Le bailli est nommé par lettres patentes du Souverain revêtues du sceau du Royaume [Great Seal of the Realm]. Il exerce ses fonctions « pour la durée qu'il plaira à sa Majesté » [during Her Majesty's Pleasure], étant entendu que l'âge de la retraite est fixé à soixante-dix ans. Il préside les States of Election, les States of Deliberation, la Royal Court et la Cour d'appel [Court of Appeal] ; il est le chef de l'administration.

En tant que président des States of Deliberation, le bailli est habilité à s'exprimer sur toute question ; il ne vote pas, sauf s'il y a partage égal des suffrages des membres, auquel cas il a voix prépondérante. En règle générale, le bailli utilise ce droit de parole de telle sorte que les questions sur lesquelles les States sont irrésolus fassent l'objet d'une nouvelle étude. A la demande des commissions, il propose des mesures aux States, mais peut aussi de sa propre initiative soumettre toute question à l'assemblée.
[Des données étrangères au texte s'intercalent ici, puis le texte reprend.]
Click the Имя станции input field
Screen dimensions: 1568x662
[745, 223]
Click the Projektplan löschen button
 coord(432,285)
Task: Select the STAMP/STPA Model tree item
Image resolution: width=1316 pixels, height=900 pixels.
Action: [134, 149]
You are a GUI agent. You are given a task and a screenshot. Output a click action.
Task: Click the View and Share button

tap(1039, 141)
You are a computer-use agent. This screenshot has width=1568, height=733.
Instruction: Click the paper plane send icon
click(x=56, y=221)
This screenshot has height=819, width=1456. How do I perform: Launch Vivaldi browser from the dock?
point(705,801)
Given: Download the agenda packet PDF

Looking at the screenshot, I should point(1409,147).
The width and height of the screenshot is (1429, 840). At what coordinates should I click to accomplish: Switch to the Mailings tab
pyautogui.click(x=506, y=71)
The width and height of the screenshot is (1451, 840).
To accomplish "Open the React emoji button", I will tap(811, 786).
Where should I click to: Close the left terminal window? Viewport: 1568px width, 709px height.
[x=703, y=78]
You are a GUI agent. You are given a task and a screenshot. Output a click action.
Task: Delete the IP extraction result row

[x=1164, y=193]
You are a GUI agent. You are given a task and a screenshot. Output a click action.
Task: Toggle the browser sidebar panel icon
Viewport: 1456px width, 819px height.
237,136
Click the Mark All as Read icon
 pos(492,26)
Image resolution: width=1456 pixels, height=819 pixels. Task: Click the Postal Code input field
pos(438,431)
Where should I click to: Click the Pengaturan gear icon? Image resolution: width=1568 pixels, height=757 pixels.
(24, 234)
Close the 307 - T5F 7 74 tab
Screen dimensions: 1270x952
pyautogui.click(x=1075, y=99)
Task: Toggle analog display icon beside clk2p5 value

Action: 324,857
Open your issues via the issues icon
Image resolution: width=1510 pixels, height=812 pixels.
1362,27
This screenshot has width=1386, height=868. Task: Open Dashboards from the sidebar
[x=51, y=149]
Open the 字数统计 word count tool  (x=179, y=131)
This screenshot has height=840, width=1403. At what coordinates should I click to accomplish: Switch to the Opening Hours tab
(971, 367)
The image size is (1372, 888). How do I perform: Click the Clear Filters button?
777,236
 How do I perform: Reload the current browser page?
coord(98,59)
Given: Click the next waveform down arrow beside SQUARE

Le bailli constitue avec le lieutenant-gouverneur un intermédiaire entre, d'une part, le Conseil privé [Privy Council] et le ministre de l'Intérieur et, d'autre part, les autorités de l'île. Pour un certain nombre de questions, il est appelé, en tant que chef de l'administration de l'île, à donner des orientations aux autorités de l'île.

La création de la Commission consultative et des finances, commission de coordination dotée de pouvoirs consultatifs, a déchargé le bailli de certaines de ses responsabilités administratives, mais il peut, de sa propre initiative, saisir les States de toute question qu'il a d'abord déférée à la Commission, sous réserve qu'il donne à celle-ci la possibilité de faire connaître son point de vue aux States.

Si le bailli est chargé de préparer les questions à soumettre aux States, il ne peut refuser de soulever un problème devant ceux-ci lorsque les parlementaires ou les commissions des States le lui demandent. L'assemblée consulte le bailli sur les questions touchant à la Constitution de l'île.

Lors de l'élaboration de textes législatifs concernant l'île ou de débats résultant des communications du Conseil privé ou du ministère de l'Intérieur, le bailli est tenu de défendre les positions de l'île dans les affaires constitutionnelles.

Dans l'hypothèse de divergences entre la Couronne et les States, il incombe traditionnellement au bailli de présenter les vues de la population de l'île. »

18. Le bailli est le premier magistrat de la Royal Court. De nos jours, il occupe généralement les fonctions de Her Majesty's Comptroller, Her Majesty's Procureur (Solicitor-General, Attorney-General respectivement) et, depuis 1970, de bailli adjoint, avant de devenir bailli. Dans le cadre de ses fonctions judiciaires, le bailli est un magistrat professionnel (les jurats sont quant à eux non professionnels) au sein de la Royal Court, et préside de plein droit la Cour d'appel de Guernesey. Dans le cadre de ses fonctions non judiciaires, le bailli préside les States of Election, les States of Deliberation, ainsi que quatre commissions des States (Commission des nominations, Conseil de crise, Commission de la législation et Commission du règlement), et contribue aux échanges entre les autorités de l'île et le gouvernement du Royaume-Uni et le Conseil privé. Lorsque le bailli assume une présidence dans le cadre de ses fonctions non judiciaires, il ne vote pas sauf s'il y a partage égal des suffrages, auquel cas il a voix prépondérante.

19. Les States of Election pourvoient par élection aux postes qui se trouvent vacants parmi ceux des douze jurats. Les jurats siègent à la Royal Court en tant que membres non professionnels. Leur fonction consiste à trancher les points de fait dont ils sont saisis et à décider s'il y a lieu d'accueillir un appel. Par ailleurs, ils sont membres de certaines commissions des States, soit parce que le mandat d'une commission requiert l'élection d'un jurat, soit en raison de compétences ou d'intérêts personnels. Toutefois, les jurats ne peuvent faire partie de la Commission des affaires intérieures, de la Commission de réglementation du jeu, ni d'aucune autre commission des States chargée de faire appliquer une législation dont les dispositions prévoient contre les décisions de celle-ci un droit de recours auprès de la Royal Court.